В какой-то момент наступила пауза, потом был отдана четкая команда и раздался оглушительный залп. Послышались стоны и крики. Мужчина в соломенной шляпе откинулся назад и упал на землю; другие люди тоже упали и молча лежали в странных искаженных позах. Все люди, за исключение воинов, разбежались; к счастью было много выходов с площади, и через несколько минут она стала почти пустынной. Экипаж президента продвигался сквозь расступавшуюся толпу к воротам дворца, охраняемым солдатами. Он добрался до него в безопасности.

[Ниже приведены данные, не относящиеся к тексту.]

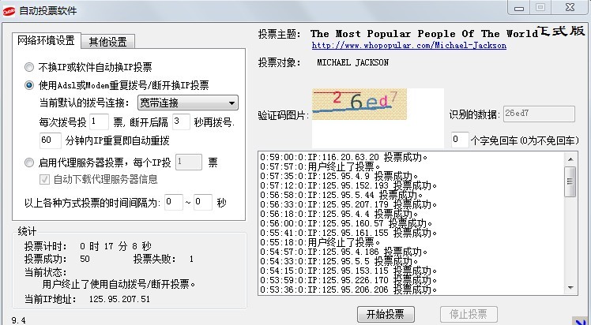Viewport: 591px width, 325px height.
Task: Click the log list scrollbar up arrow
Action: point(570,158)
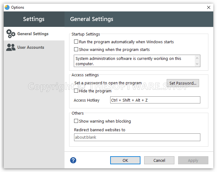217x172 pixels.
Task: Open help via blue question mark icon
Action: 73,160
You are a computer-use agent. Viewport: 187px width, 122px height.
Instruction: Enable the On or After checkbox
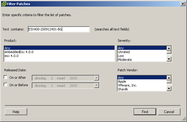pyautogui.click(x=6, y=78)
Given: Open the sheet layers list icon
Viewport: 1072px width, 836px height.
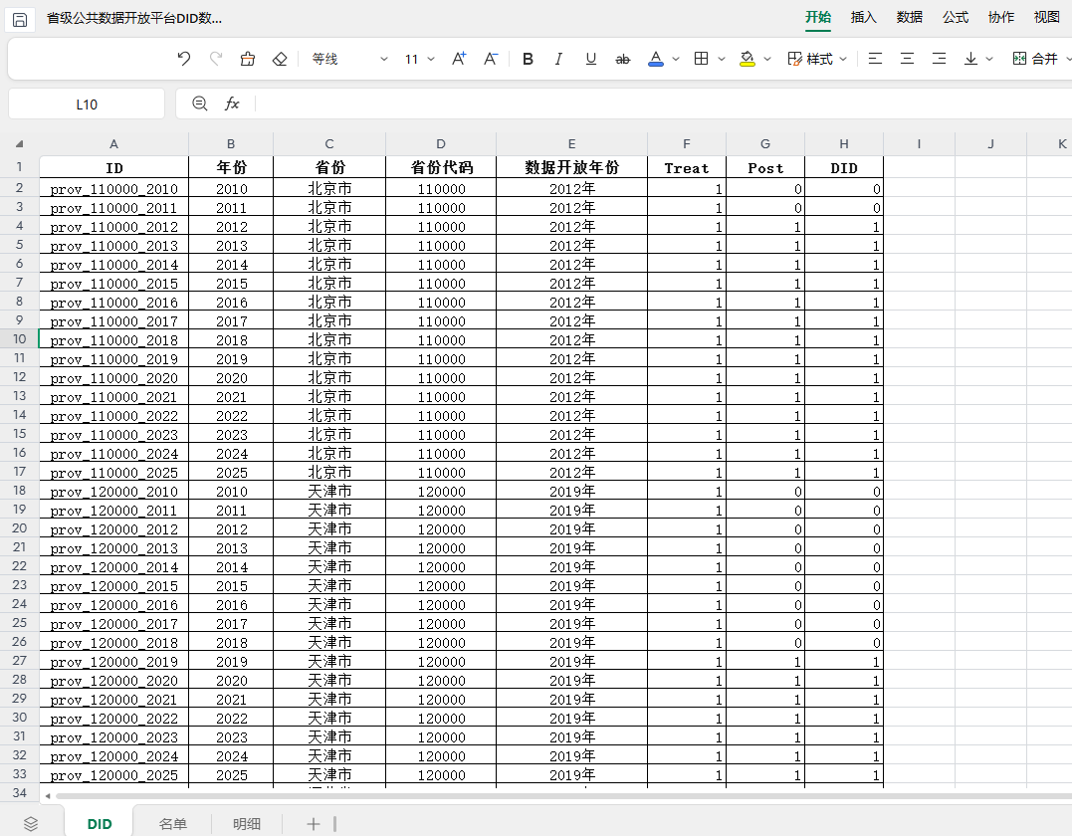Looking at the screenshot, I should point(31,824).
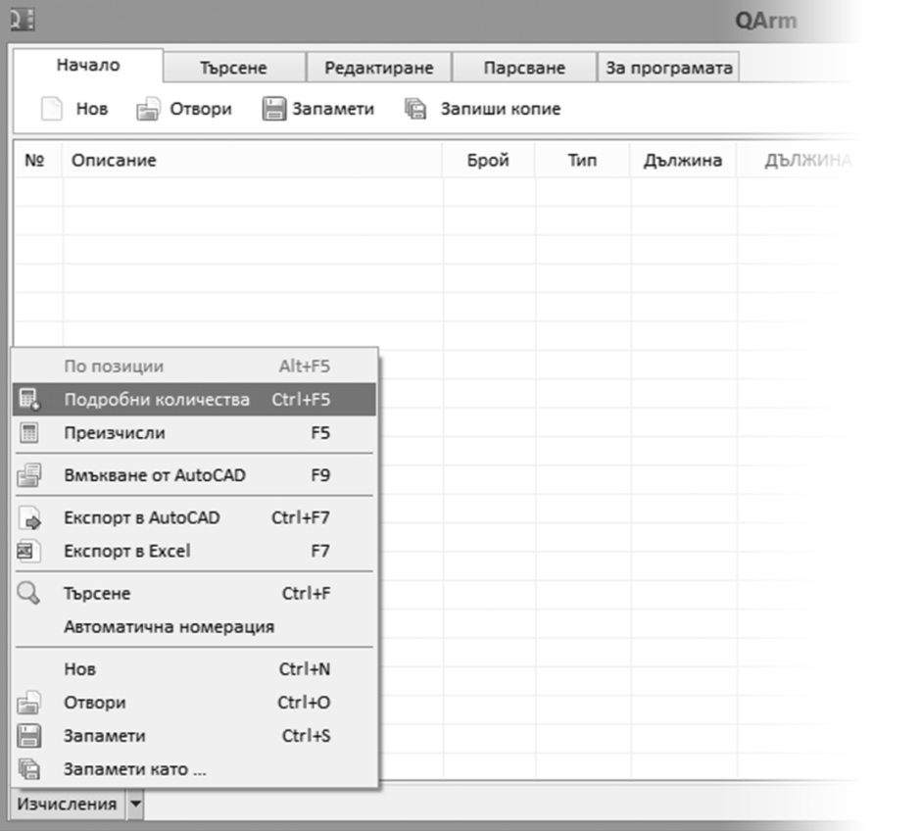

Наконец все закончилось. Дух толпы был сломлен, и вскоре огромная площадь Конституции стала почти пустой. На земле валялись сорок трупов и некоторые использованные патроны. Эти люди сыграли свою роль в истории человеческого развития и забылись живыми людьми. Тем не менее солдаты подобрали пустые гильзы, и вскоре на это место приехали полицейские с тележками и собрали другие вещи. И снова в Лаурании воцарились тишина и покой.
Глава II
Глава государства
Экипаж в сопровождении охраны проехал через древние ворота по широкому двору к входу во дворец. Президент вышел из экипажа. Он глубоко понимал важность сохранения доброй воли и поддержки армии. Тогда он немедленно подошел к офицеру, который был командиром улан.
– Я надеюсь, что никто из ваших воинов не был ранен, – сказал он.
– Ничего серьезного, генерал, – ответил офицер.
– Командуя отрядом воинов, вы проявили великую мудрость и отвагу. Об этом будут помнить. Но, вероятно, легко руководить смелыми людьми; они, кстати, тоже не будут забыты…
Президент хотел добавить еще что-то, но его отвлекло мимолетное движение, которое он уловил краем глаза.
– О, полковник, вы правильно сделали, что пришли ко мне. Я ожидал некоторых волнений среди недовольных слоев общества, как только стало известно, что мы были полны решимости поддерживать закон и порядок в государстве.
Эти последние слова были сказаны смуглому, загорелому мужчине, который вошел во двор через боковые ворота. Полковник Сорренто, как звали незнакомца, был военным начальником полиции. Занимая эту важную должность, он одновременно выполнял обязанности министра обороны республики. Правительство уполномочило гражданскую власть немедленно прибегать к оперативной и эффективной помощи военных, если необходимы или желательны строгие меры. Такой порядок соответствовал духу времени. Обычно Сорренто был спокойным и невозмутимым. Он участвовал во многих сражениях и испытал на себе жестокость и беспощадность войны. Несколько раз он был ранен, и его считали смелым и твердым человеком. Но есть что-то ужасающее в концентрированной ярости толпы, и по манере поведения полковника было видно, что он не был равнодушен к происходящему.